(Task details) Look below for the line with "Where should I" and the line with "Click left yen". Copy exactly those two lines and every line between, but not the pictures.

(Task material)

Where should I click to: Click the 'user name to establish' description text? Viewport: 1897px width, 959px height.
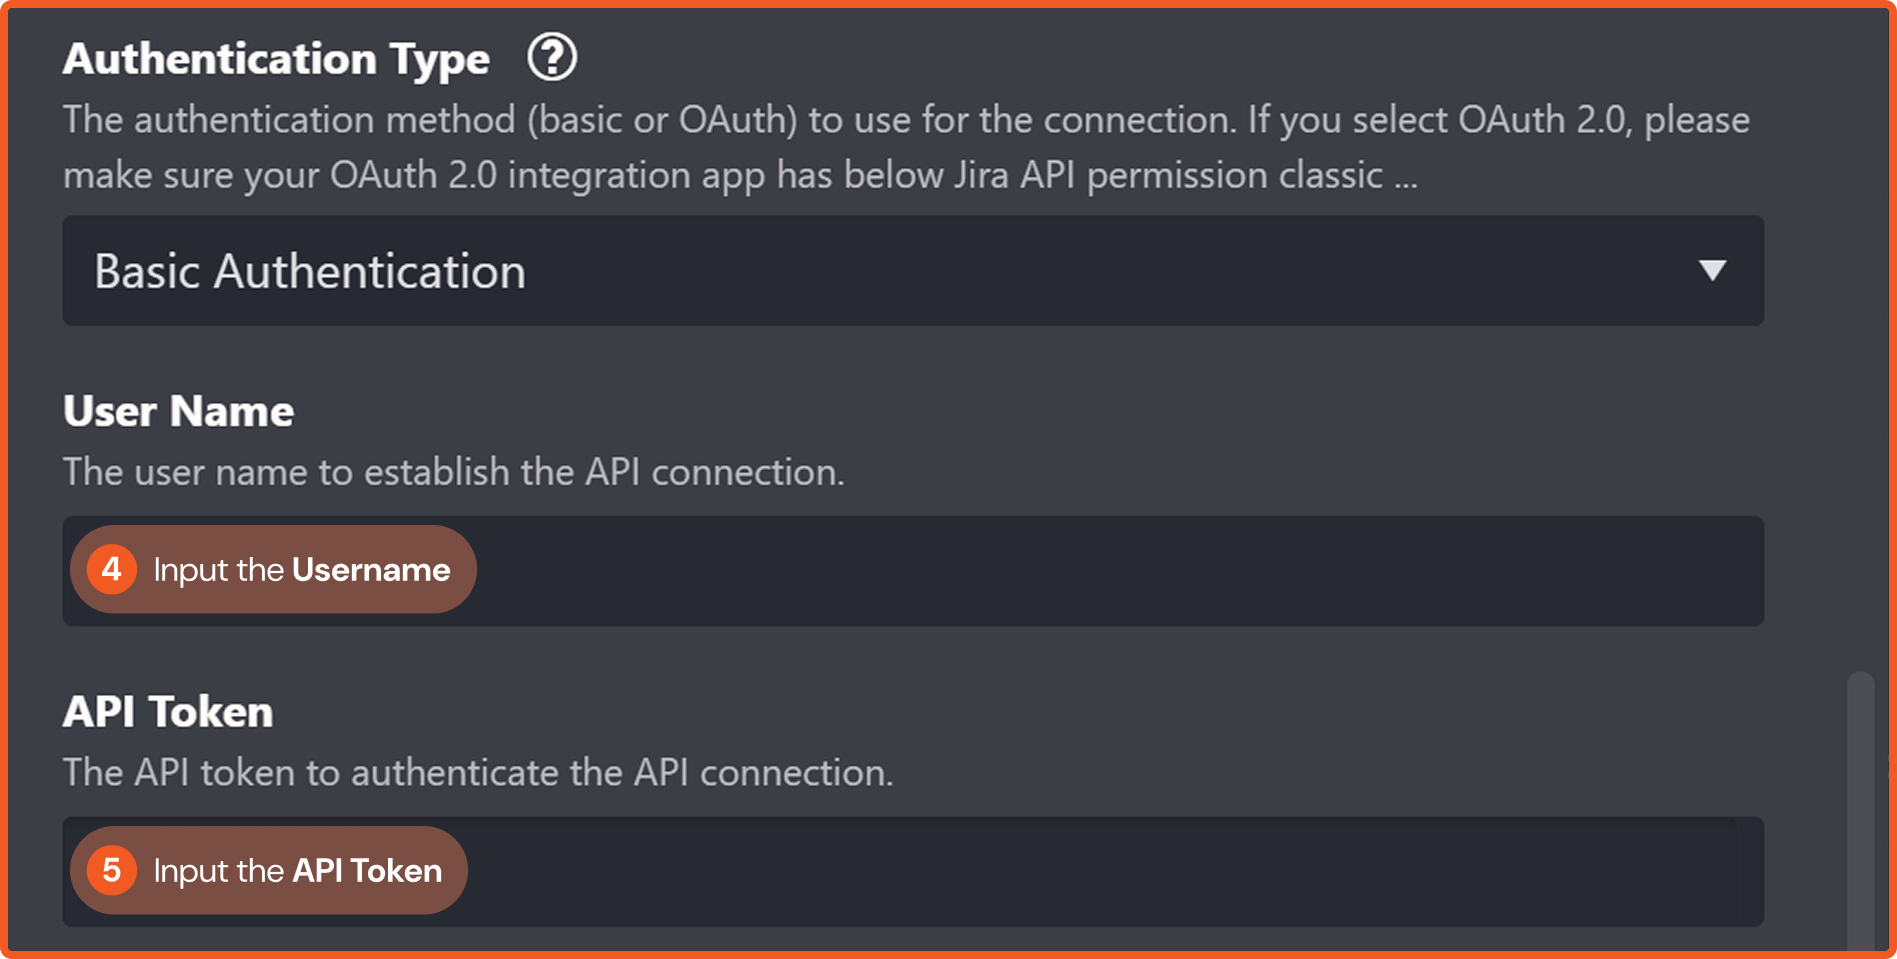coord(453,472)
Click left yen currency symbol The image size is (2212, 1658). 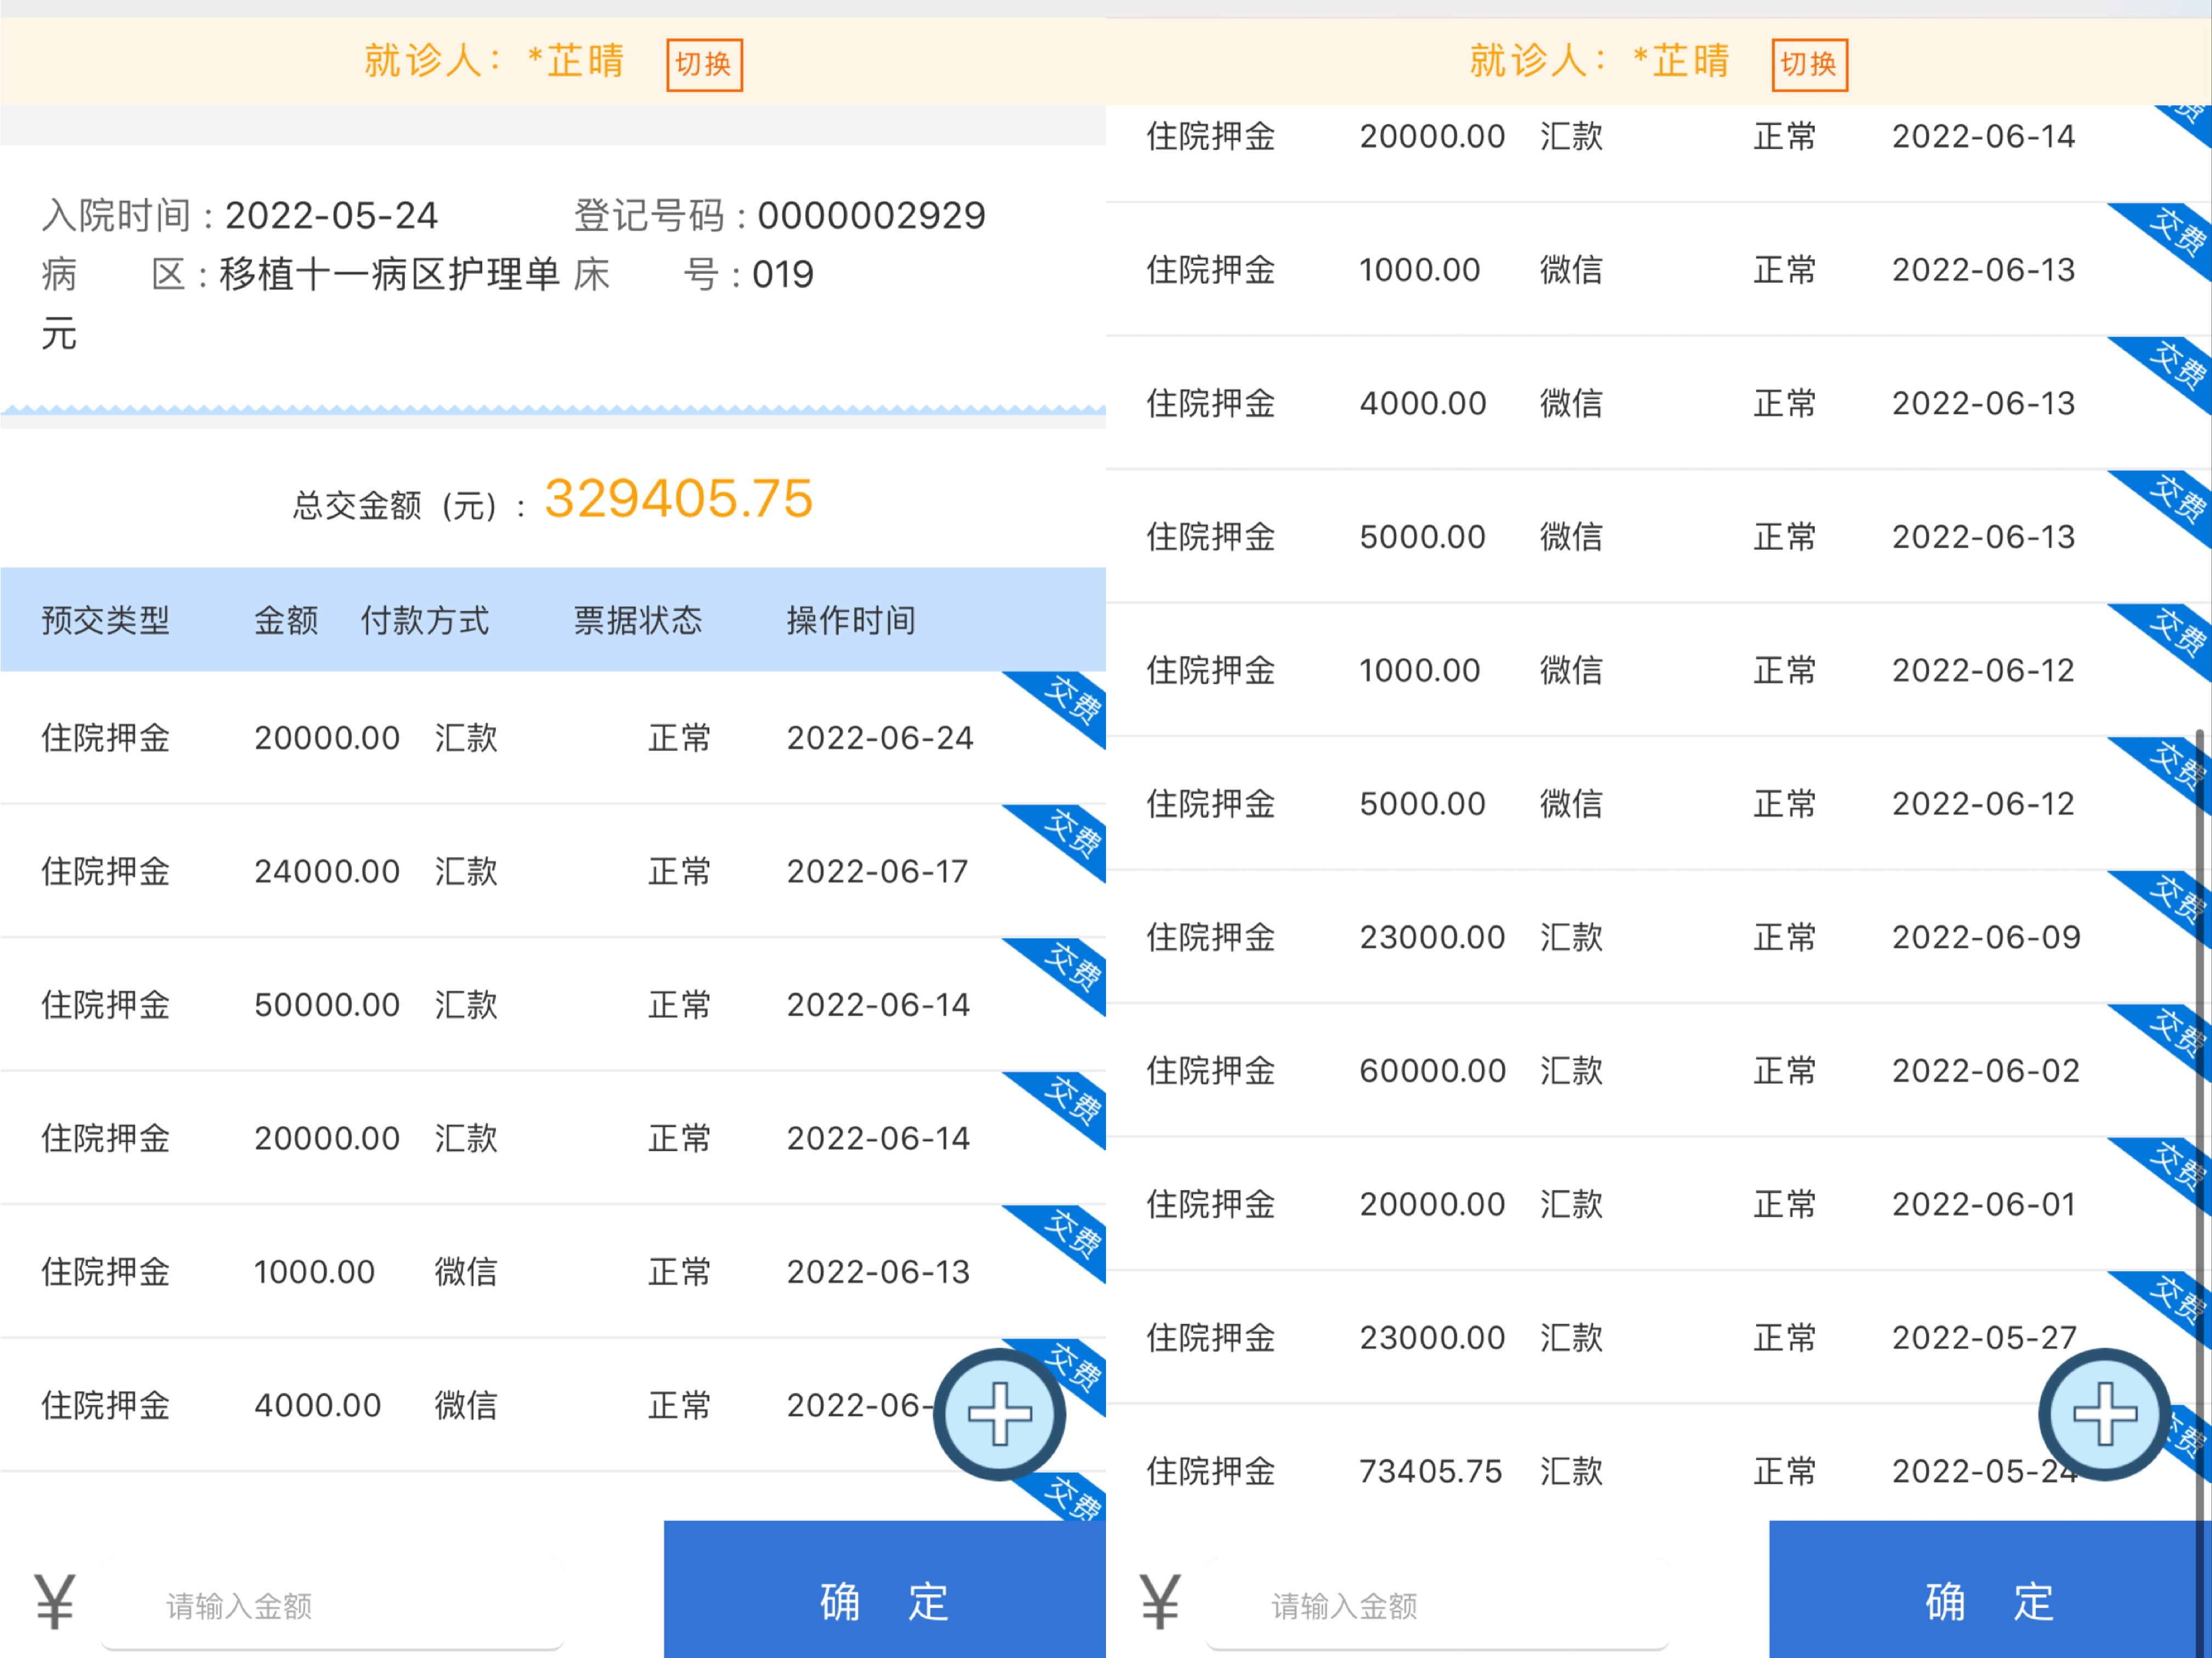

--

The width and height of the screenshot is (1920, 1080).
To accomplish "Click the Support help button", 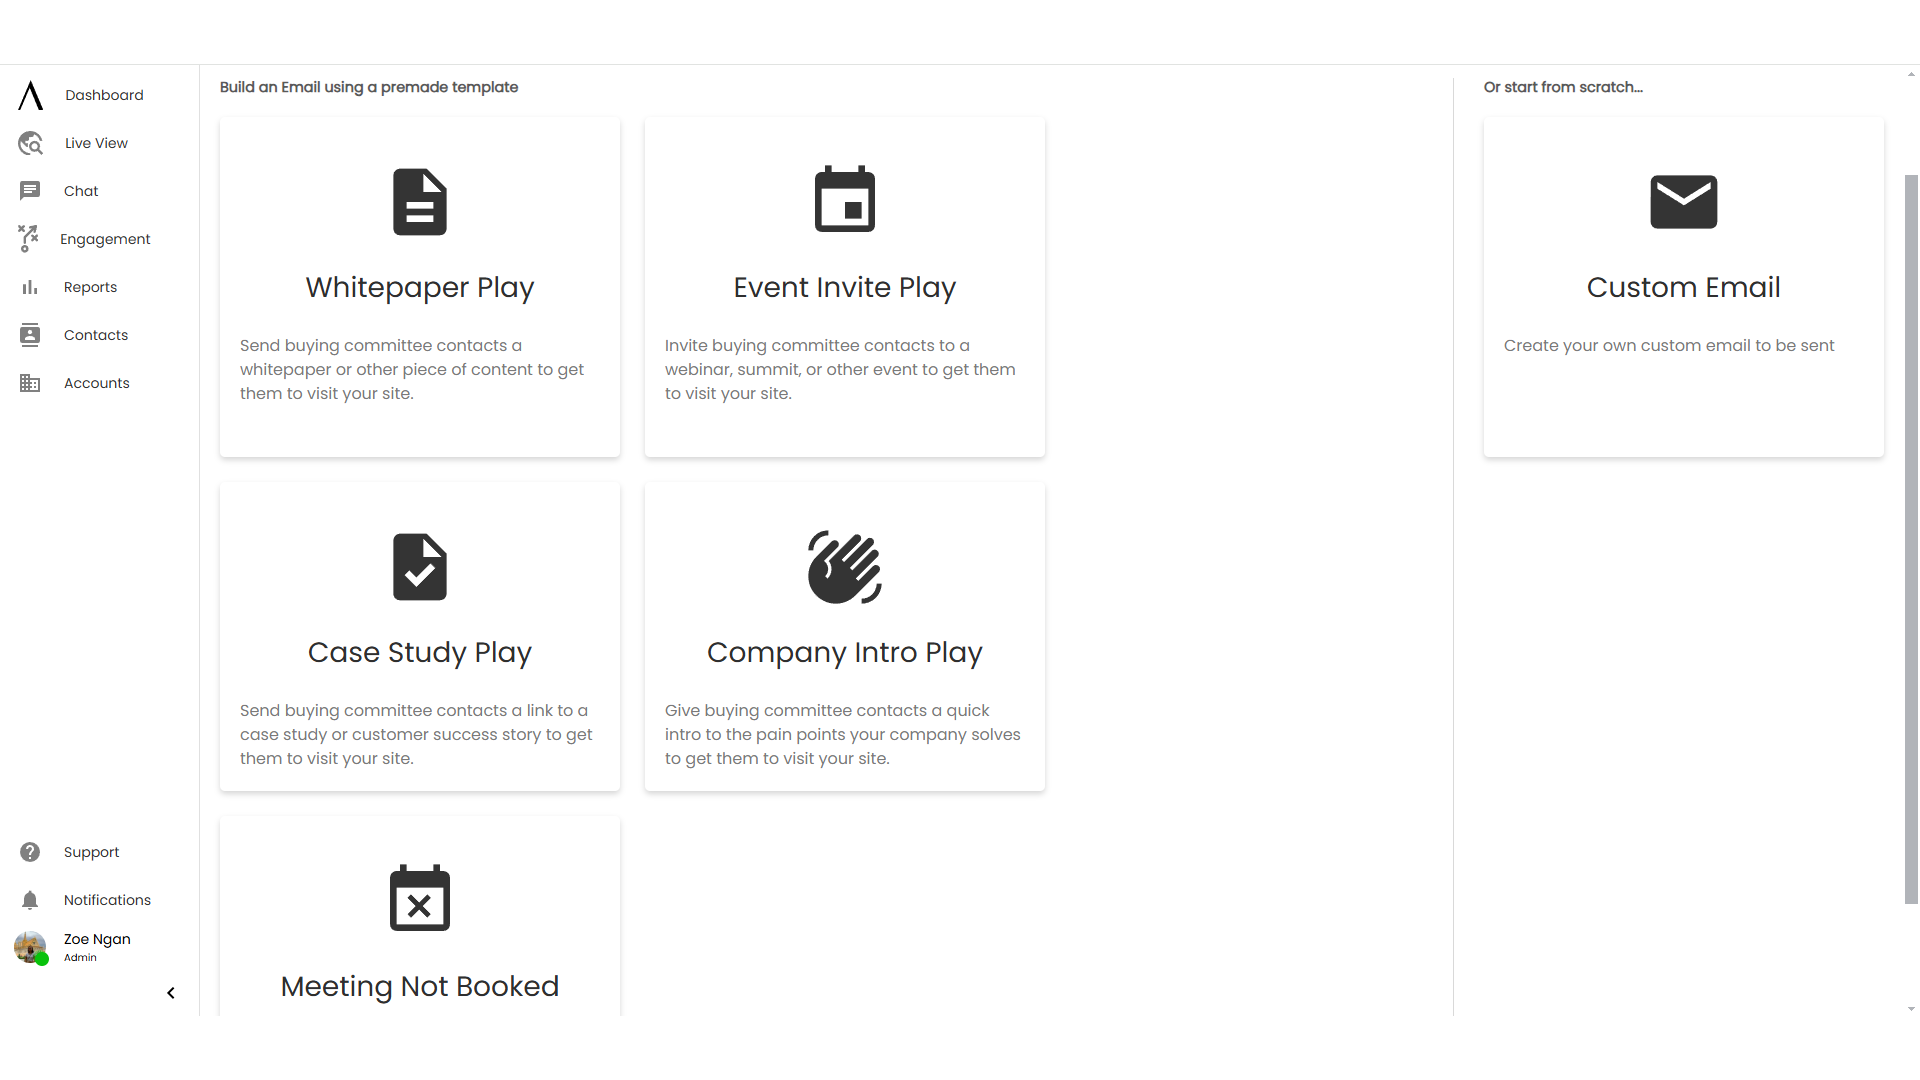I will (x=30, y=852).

(Solved exercise)
Where should I click to: Click the 'user name to establish' description text? Viewport: 1897px width, 959px height.
coord(453,472)
Click left yen currency symbol The image size is (2212, 1658). 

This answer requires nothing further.